En las abuelas hay esperanza
Desde otra perspectiva, las abuelas, que en su momento vivieron experiencias de maltrato, pueden convertirse en una oportunidad de cuidado para sus nietos, atrapados en la telaraña de la pérdida de capacidad psíquica. Este descubrimiento de Nubia Torres dio pie al proyecto titulado “Abuelas y prácticas colaborativas”. La investigadora ha encontrado que, con alguna frecuencia, las abuelas y madres de las mujeres maltratadas ayudan a sus hijas y nietos a encontrar una salida al círculo del horror en el que viven y sostiene: “Es como si, después de los años, ellas pudieran entender lo vivido, incluso, el maltrato infligido a sus propias hijas. Puede haber una reacción a ese modelo de repetición de la historia, porque ahora ellas tienen una relación distinta con sus nietos, y por fin han podido reconstruir una relación con sus hijas. ‘Aprendí a ser mamá, ahora que soy abuela’, dicen, y ello es signo de que su psiquis se vuelve a expandir un poco, en parte porque las urgencias vitales han cedido”.
Mantener los vínculos con la familia
La experiencia en instituciones de protección para los niños maltratados ha llevado a las investigadoras a identificar un problema grave en el difícil camino de la recuperación de los menores y a preguntarse: ¿qué será más grave para un niño: tener una familia que lo maltrata, o perderla del todo y sentir que no hay nadie que tenga interés en él?
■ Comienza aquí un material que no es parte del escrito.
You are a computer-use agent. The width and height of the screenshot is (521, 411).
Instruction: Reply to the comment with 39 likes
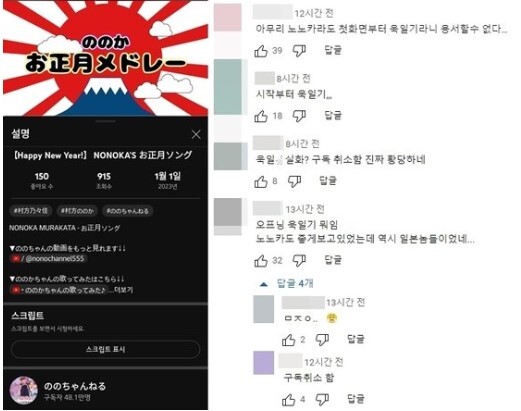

El asunto está en que separar definitivamente a los niños de sus familias los priva de los aspectos positivos que estas les puedan dar, escasos pero existentes. Y ello no es posible cuando se plantea una ruptura total de los individuos protegidos con su núcleo de origen. La propuesta tiene que ver, entonces, con destinar parte del presupuesto asignado a los centros de protección, que es inmenso, al trabajo integral con las familias. El grupo ha descubierto que “los padres no son monstruos. Tienen problemas económicos, relacionales, históricos, pero algún gesto amoroso han tenido con ese niño y, si eso pudiera ser recuperado, la esperanza estaría sembrada”.
En definitiva, todo lo que se haga para crear condiciones más benévolas y armónicas en la célula de la sociedad colombiana es poco, con mayor razón, en un país que busca desesperadamente la paz. Para ello, la universidad debe volcarse decididamente sobre la realidad.